Guitier (Ithier) of Rethel (died 1171), son of Odo of Vitry and Matilda, Countess of Rethel, nephew of Baldwin II of Jerusalem, was Count of Rethel, succeeding his mother.  (His father is named as count, but it is not clear that he ever served.)  Châtelain de Vitry.  In March 1129, Guitier travelled to the Holy Land, although it is not clear if he participated in the Damascus Crusade that year.

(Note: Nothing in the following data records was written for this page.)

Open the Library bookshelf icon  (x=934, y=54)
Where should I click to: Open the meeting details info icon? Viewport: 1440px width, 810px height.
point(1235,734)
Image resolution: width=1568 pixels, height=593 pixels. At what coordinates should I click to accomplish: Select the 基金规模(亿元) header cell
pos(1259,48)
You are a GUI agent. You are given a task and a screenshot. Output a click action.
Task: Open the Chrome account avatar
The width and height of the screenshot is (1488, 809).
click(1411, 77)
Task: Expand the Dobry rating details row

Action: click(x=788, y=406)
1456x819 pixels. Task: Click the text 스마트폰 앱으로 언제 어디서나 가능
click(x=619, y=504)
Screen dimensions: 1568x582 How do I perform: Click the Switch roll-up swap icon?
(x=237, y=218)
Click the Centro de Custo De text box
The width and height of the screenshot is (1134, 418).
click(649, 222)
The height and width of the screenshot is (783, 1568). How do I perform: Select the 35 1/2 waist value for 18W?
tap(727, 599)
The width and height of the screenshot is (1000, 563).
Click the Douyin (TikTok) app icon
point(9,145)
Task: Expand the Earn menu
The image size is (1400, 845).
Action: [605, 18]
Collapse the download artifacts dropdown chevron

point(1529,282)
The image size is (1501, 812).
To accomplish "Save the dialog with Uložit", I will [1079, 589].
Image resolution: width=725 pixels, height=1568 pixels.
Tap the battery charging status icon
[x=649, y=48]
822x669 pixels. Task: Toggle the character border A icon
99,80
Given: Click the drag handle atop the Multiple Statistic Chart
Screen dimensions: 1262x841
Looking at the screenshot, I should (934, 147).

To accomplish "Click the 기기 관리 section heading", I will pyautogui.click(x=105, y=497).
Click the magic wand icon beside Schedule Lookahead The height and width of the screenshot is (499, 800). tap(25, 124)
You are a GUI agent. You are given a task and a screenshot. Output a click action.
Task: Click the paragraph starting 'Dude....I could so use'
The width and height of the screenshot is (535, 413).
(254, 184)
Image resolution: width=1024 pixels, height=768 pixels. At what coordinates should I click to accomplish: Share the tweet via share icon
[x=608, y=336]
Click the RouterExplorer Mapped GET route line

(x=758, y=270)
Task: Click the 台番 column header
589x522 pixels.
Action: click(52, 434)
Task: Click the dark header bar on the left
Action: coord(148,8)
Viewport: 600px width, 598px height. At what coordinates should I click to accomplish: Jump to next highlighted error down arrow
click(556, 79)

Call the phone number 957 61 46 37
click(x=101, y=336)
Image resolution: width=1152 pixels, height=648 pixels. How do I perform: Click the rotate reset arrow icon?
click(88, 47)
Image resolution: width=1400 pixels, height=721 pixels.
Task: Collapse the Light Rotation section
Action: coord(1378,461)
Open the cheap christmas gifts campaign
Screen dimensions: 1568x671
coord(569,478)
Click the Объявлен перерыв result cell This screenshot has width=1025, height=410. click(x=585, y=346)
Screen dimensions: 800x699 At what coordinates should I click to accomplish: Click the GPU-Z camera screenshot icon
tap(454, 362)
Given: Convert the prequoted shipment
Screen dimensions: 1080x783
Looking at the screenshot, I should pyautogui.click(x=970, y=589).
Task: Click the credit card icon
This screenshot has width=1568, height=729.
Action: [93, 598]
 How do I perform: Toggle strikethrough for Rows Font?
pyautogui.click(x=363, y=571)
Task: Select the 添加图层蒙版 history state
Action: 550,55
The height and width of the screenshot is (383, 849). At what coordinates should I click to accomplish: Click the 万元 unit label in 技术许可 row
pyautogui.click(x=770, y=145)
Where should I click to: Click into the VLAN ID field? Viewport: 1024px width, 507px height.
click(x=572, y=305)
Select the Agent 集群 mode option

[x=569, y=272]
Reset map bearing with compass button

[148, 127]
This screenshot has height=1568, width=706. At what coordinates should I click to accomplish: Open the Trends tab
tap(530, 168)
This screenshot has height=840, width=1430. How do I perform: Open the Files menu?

Guitier married Beatrix of Namur, daughter of Godfrey I, Count of Namur, and Erminside.  Guitier and Beatrix had eleven children:
 Beatrix de Rethel (1130 – 30 March 1185), married Roger II, King of Sicily
 Jean de Rethel (died after 1144)
 Manasses de Rethel (died after 1144)
 Hugues de Rethel (died after 1166), monk at Reims
 Manasses IV (died 1199)
 Henri de Rethel (died 1191), Châtelain de Vitry
 Baudouin de Rethel (died 1198 or after), Seigneur de Chemery
 Albert de Rethel (died 1195 or after), Archdeacon at Liège
 Simon de Rethel
 Clemence de Rethel (died after 1190), married Hugh of Pierrepont, Bishop of Liège
 Unnamed daughter, married Geoffroy, Vidame de Châlons.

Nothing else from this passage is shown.